(WHAT IS NEEDED):
Pick up the Battle of Roßbrunn article after its last sentence and keep it going.

━━ DOCUMENT SEGMENT ━━

Commanders and leaders
- Jakob von Hartmann Maximilian von Feder: Eduard von Flies Ludwig von Korth Thassilo von Nidda Hugo von Thile

Units involved
- 4th Division: Flies Division

Casualties and losses
- 94 dead 632 wounded 192 missing: 101 dead 715 wounded 40 missing

= Battle of Roßbrunn =

The Battle of Roßbrunn was the last battle of the Main Campaign in the Austro-Prussian War. It took place on 26 July 1866 near Roßbrunn, Uettingen and Hettstadt.

==Background==
Prince Karl of Bavaria, the Commander-in-Chief of the West German Army of the German Confederation, planned an offensive of the VII and VIII Federal Corps against the Prussian Army under Edwin von Manteuffel. On 16 July 1866 however, the VIII. Corps was no longer ready to fight and withdrew towards Würzburg. Prince Karl wanted to hold the plateau near Hettstadt, and thus Würzburg, in order to keep up Bavaria's negotiating position in the upcoming peace negotiations.

==The Battle==
===Fighting at Uettingen and Roßbrunn===
The 2nd Combined Infantry Brigade under Major General Ludwig von Korth, part of the Prussian Division Flies, occupied Uettingen with two battalions late on 25 July and moved into night quarters west of the village with the majority of the brigade.

The Bavarian 2nd Division under Major General Maximilian von Feder and the Bavarian 4th Division under Major General Jakob von Hartmann were positioned near Roßbrunn. The rest of the Bavarian Army was concentrated behind it between Hettstadt and Waldbrunn.

At 4 a.m., units of the Bavarian 5th Infantry Regiment attacked the Prussians in Uettingen.

On the left flank Major General von Korth had the Kirchberg stormed by the 59th (4th Posen) Infantry Regiment. Parts of the Bavarian 5th and 13th Infantry regiments as well as the 8th Jäger Battalion defended the Kirchberg, but could not hold it and had to retreat to the Hessnert with considerable losses.

━━━
━━ RECORD SET ━━

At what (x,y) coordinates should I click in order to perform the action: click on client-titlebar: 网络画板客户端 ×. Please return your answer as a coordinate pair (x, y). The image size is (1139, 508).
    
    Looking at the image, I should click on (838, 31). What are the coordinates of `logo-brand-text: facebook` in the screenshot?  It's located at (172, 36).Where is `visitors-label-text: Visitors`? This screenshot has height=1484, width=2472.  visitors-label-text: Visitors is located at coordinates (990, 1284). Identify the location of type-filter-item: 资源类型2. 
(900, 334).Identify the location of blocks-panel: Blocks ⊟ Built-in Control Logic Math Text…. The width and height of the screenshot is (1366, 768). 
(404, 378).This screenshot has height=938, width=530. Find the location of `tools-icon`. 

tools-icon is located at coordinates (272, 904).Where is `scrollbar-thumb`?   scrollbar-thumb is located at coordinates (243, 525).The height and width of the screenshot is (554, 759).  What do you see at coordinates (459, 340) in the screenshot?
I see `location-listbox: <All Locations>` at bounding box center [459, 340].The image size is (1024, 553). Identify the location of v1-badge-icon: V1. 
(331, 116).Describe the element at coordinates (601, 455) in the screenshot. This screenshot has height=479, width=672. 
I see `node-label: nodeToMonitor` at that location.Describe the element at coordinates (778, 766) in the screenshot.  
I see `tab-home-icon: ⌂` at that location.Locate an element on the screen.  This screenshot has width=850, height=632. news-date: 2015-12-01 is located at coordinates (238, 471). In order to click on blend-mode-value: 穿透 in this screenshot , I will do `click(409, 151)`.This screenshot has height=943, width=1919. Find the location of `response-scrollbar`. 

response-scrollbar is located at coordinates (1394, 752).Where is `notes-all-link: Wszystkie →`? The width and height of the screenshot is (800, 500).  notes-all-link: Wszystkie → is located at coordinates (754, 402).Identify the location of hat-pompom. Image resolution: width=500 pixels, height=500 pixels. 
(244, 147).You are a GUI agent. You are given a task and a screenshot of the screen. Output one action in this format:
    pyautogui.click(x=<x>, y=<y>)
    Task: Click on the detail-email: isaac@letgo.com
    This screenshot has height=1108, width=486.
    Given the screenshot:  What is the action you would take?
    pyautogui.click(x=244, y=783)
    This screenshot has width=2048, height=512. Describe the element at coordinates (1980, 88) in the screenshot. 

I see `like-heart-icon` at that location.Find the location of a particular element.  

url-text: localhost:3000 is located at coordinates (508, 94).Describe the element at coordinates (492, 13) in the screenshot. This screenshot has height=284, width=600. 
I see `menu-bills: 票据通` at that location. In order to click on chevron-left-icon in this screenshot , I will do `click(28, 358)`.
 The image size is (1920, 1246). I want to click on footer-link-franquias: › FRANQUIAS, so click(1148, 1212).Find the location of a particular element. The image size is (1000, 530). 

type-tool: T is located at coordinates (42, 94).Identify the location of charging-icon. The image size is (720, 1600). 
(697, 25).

━━━

(OUTPUT OF THE TASK):
The 36th (Magdeburg) Fusilier Regiment under Colonel Hugo von Thile stormed the Osnert on the right flank, with considerable losses (including two battalion commanders). Units of the Bavarian 7th and 10th Infantry Regiments had tried in vain to hold the mountain.

The Prussians succeeded in taking the heights (Kirchberg, Osnert, Heiligenberg) near Uettingen, which dominated the village and the road to Würzburg, after the Bavarians had cleared the Heiligenberg.

An artillery duel took place in the center, although the Prussians were only able to make progress after the two flanking mountains had been captured. Around 10 o'clock the Bavarians vacated their position at Roßbrunn and took up a new position on the Hettstadt plateau.

==Cavalry battle at the Hettstädter Höfe==
Prussian cavalry under Colonel Thassilo von Nidda explored the terrain, with a smaller unit coming into battle with Bavarian cavalry. In the pursuit of the Bavarians, the unit came under Bavarian infantry fire and suffered considerable losses. Colonel Nidda made a new attack with his whole brigade of eight squadrons and initially threw back the Bavarian cavalry. Thereupon the Bavarians threw four cavalry regiments, three Cuirassier and one Uhlan, into the battle and put the Prussians to flight. The last battle ended with a victory for Bavaria.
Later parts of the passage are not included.